+++ RECORDED INFORMATION +++

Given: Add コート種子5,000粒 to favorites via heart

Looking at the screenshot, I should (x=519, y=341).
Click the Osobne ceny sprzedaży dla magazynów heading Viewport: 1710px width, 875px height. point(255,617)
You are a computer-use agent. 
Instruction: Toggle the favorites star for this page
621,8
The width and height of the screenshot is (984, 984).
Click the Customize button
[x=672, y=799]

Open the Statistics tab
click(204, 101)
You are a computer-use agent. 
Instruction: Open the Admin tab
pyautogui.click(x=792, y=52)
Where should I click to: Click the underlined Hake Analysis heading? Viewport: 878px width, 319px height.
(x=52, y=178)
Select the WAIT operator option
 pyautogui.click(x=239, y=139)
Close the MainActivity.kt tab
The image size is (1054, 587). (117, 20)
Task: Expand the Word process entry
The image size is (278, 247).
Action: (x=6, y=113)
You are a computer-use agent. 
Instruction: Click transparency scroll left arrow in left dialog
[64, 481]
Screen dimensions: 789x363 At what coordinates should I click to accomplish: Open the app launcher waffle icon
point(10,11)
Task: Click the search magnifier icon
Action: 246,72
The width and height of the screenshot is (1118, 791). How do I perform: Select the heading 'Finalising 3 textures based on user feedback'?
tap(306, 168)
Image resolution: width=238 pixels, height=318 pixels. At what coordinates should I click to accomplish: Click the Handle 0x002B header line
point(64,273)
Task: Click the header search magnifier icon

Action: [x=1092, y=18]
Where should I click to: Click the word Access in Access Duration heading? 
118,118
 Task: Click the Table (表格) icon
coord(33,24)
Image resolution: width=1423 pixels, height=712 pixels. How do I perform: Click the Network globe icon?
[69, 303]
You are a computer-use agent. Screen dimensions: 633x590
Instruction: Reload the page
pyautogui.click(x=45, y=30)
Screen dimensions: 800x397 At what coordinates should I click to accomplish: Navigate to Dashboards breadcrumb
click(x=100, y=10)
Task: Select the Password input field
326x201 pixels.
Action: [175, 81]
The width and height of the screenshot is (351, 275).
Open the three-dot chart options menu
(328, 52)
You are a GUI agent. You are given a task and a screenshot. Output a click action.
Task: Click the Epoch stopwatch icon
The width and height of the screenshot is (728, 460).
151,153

+++

[TASK TO CARRY OUT]: Reproduce the whole listing, exactly.

[RESPONSE AREA]:
Given: Add コート種子5,000粒 to favorites via heart

Looking at the screenshot, I should (x=519, y=341).
Click the Osobne ceny sprzedaży dla magazynów heading Viewport: 1710px width, 875px height. point(255,617)
You are a computer-use agent. 
Instruction: Toggle the favorites star for this page
621,8
The width and height of the screenshot is (984, 984).
Click the Customize button
[x=672, y=799]

Open the Statistics tab
click(204, 101)
You are a computer-use agent. 
Instruction: Open the Admin tab
pyautogui.click(x=792, y=52)
Where should I click to: Click the underlined Hake Analysis heading? Viewport: 878px width, 319px height.
(x=52, y=178)
Select the WAIT operator option
 pyautogui.click(x=239, y=139)
Close the MainActivity.kt tab
The image size is (1054, 587). (117, 20)
Task: Expand the Word process entry
The image size is (278, 247).
Action: (x=6, y=113)
You are a computer-use agent. 
Instruction: Click transparency scroll left arrow in left dialog
[64, 481]
Screen dimensions: 789x363 At what coordinates should I click to accomplish: Open the app launcher waffle icon
point(10,11)
Task: Click the search magnifier icon
Action: 246,72
The width and height of the screenshot is (1118, 791). How do I perform: Select the heading 'Finalising 3 textures based on user feedback'?
tap(306, 168)
Image resolution: width=238 pixels, height=318 pixels. At what coordinates should I click to accomplish: Click the Handle 0x002B header line
point(64,273)
Task: Click the header search magnifier icon

Action: [x=1092, y=18]
Where should I click to: Click the word Access in Access Duration heading? 
118,118
 Task: Click the Table (表格) icon
coord(33,24)
Image resolution: width=1423 pixels, height=712 pixels. How do I perform: Click the Network globe icon?
[69, 303]
You are a computer-use agent. Screen dimensions: 633x590
Instruction: Reload the page
pyautogui.click(x=45, y=30)
Screen dimensions: 800x397 At what coordinates should I click to accomplish: Navigate to Dashboards breadcrumb
click(x=100, y=10)
Task: Select the Password input field
326x201 pixels.
Action: [175, 81]
The width and height of the screenshot is (351, 275).
Open the three-dot chart options menu
(328, 52)
You are a GUI agent. You are given a task and a screenshot. Output a click action.
Task: Click the Epoch stopwatch icon
The width and height of the screenshot is (728, 460).
151,153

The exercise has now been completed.